Et maintenant, le plan de cet abri, construit selon le modèle des abris chirurgicaux de la Défense Passive. Il possède une galerie principale d'une longueur de 30 m. environ, parallèle au mur de soutènement. Celle-ci est reliée avec l'extérieur, par deux galeries plus petites, longues de 20 m. environ, possédant chacune une chicane anti-souffle.
Dix alvéoles, réparties de chaque côté de la galerie principale, ont les fonctions suivantes :
- une, pour les sanitaires ;
- une, abritant un groupe électrogène Renault prévu pour alimenter l'abri en énergie de secours (éclairage, appreil de radiologie, charge des accumulateurs 24 V). L'alimentation normale était assurée par un branchement sur le réseau public ;
- une, pour une réserve d'eau de 5 mètres cube ;
- deux, pour les soins et opérations de première urgence ;
- cinq, servant de chambre, dans lesquelles étaient disposés des ensembles de trois lits superposés.
D'autres châlits étaient alignés dans le couloir principal, augmentant ainsi la capacité de l'abri à 120 personnes environ. Ils avaient été fabriqués par l'entreprise de menuiserie Le Petit.
Le couloir principal.
Des panneaux "Zone infectée" furent disposés à l'entrée des abris chirurgicaux après la libération par les services sanitaires, afin d'interdire leur accès, au risque d'épidémies.
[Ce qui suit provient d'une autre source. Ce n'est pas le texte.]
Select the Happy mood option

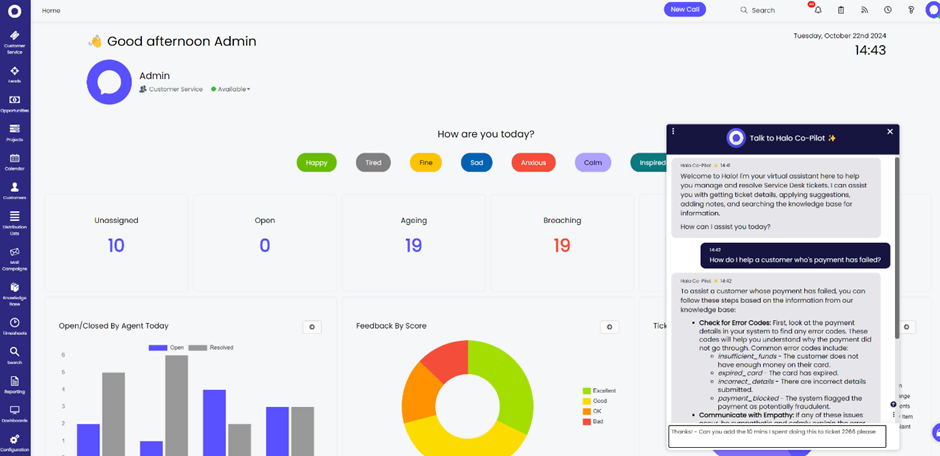tap(316, 162)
Ceux-ci furent trouvés dans l'abri du Mont-Joly.
Une chambrée pour convalescents : douze personnes y étaient alitées...
Du matériel divers exposé dans cet abri : outils médicaux et chirurgicaux, désinfectants, masques à gaz...
Reconstitution d'une salle d'opération... C'est dans des lieux comme celui-ci que furent sauvés nombre de personnes grâce au courage et au dévouement d'une poignée d'hommes et de femmes, chirurgiens, docteurs, secouristes... Toutefois, aucune comptabilité n'ayant été tenue, on ne peut chiffrer ce nombre.
Les personnes ayant communiqué leur témoignage à Jean-Paul Dubosq ont en commun le souvenir d'un couloir éclairé par quelques lampes donnant une lueur blafarde, les gémissements, râles et pleurs des blessés, une chaleur étouffante et une odeur insupportable...
Un appareil de stérilisation.
Je poursuivrai le récit de cette visite demain, en parlant essentiellement des secouristes, infirmiers (ères), religieux (euses) qui oeuvrèrent dans cet abri chirugical...
Les textes de cet article doivent beaucoup à l'ouvrage de Jean-Paul Dubosq mentionné plus haut, ainsi qu'à la plaquette "Guide de la visite" distribuée à l'entrée de l'abri...
Vous pouvez compléter ce billet en allant faire un tour sur le blog de Phyll qui publie également aujourd'hui un article sur cet abri chirurgical... C'est ici. Il a notamment des photos complémentaires des miennes... Bonne visite !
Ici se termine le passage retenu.